- [WHAT IS NEEDED]:
Rewrite the entries below, swapping "Infos" for "News" wherever it occurs and keeping everything else unchanged.

**** DATA FOR THE TASK ****

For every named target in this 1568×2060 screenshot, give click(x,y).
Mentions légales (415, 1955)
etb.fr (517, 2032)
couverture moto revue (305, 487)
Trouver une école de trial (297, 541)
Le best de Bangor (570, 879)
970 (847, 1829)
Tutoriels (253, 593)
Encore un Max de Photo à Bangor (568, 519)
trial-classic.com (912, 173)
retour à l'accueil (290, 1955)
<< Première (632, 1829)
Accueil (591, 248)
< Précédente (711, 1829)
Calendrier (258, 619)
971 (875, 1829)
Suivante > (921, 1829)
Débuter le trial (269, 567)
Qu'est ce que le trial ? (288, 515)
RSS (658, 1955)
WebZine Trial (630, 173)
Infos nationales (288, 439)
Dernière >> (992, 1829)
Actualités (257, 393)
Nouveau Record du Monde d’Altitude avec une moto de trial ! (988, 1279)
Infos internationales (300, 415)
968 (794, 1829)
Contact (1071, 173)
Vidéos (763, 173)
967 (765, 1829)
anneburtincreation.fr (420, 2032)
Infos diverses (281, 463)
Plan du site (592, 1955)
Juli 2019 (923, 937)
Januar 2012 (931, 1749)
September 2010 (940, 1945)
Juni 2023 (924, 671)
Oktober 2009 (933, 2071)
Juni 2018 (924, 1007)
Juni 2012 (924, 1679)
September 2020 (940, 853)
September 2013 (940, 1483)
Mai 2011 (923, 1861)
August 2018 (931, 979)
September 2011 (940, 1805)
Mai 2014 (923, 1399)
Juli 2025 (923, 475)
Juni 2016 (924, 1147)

****

- [EXERCISE SOLUTION]:
For every named target in this 1568×2060 screenshot, give click(x,y).
Mentions légales (415, 1955)
etb.fr (517, 2032)
couverture moto revue (305, 487)
Trouver une école de trial (297, 541)
Le best de Bangor (570, 879)
970 (847, 1829)
Tutoriels (253, 593)
Encore un Max de Photo à Bangor (568, 519)
trial-classic.com (912, 173)
retour à l'accueil (290, 1955)
<< Première (632, 1829)
Accueil (591, 248)
< Précédente (711, 1829)
Calendrier (258, 619)
971 (875, 1829)
Suivante > (921, 1829)
Débuter le trial (269, 567)
Qu'est ce que le trial ? (288, 515)
RSS (658, 1955)
WebZine Trial (630, 173)
News nationales (288, 439)
Dernière >> (992, 1829)
Actualités (257, 393)
Nouveau Record du Monde d’Altitude avec une moto de trial ! (988, 1279)
News internationales (300, 415)
968 (794, 1829)
Contact (1071, 173)
Vidéos (763, 173)
967 (765, 1829)
anneburtincreation.fr (420, 2032)
News diverses (281, 463)
Plan du site (592, 1955)
Juli 2019 (923, 937)
Januar 2012 (931, 1749)
September 2010 (940, 1945)
Juni 2023 (924, 671)
Oktober 2009 (933, 2071)
Juni 2018 (924, 1007)
Juni 2012 (924, 1679)
September 2020 (940, 853)
September 2013 (940, 1483)
Mai 2011 (923, 1861)
August 2018 (931, 979)
September 2011 (940, 1805)
Mai 2014 (923, 1399)
Juli 2025 (923, 475)
Juni 2016 (924, 1147)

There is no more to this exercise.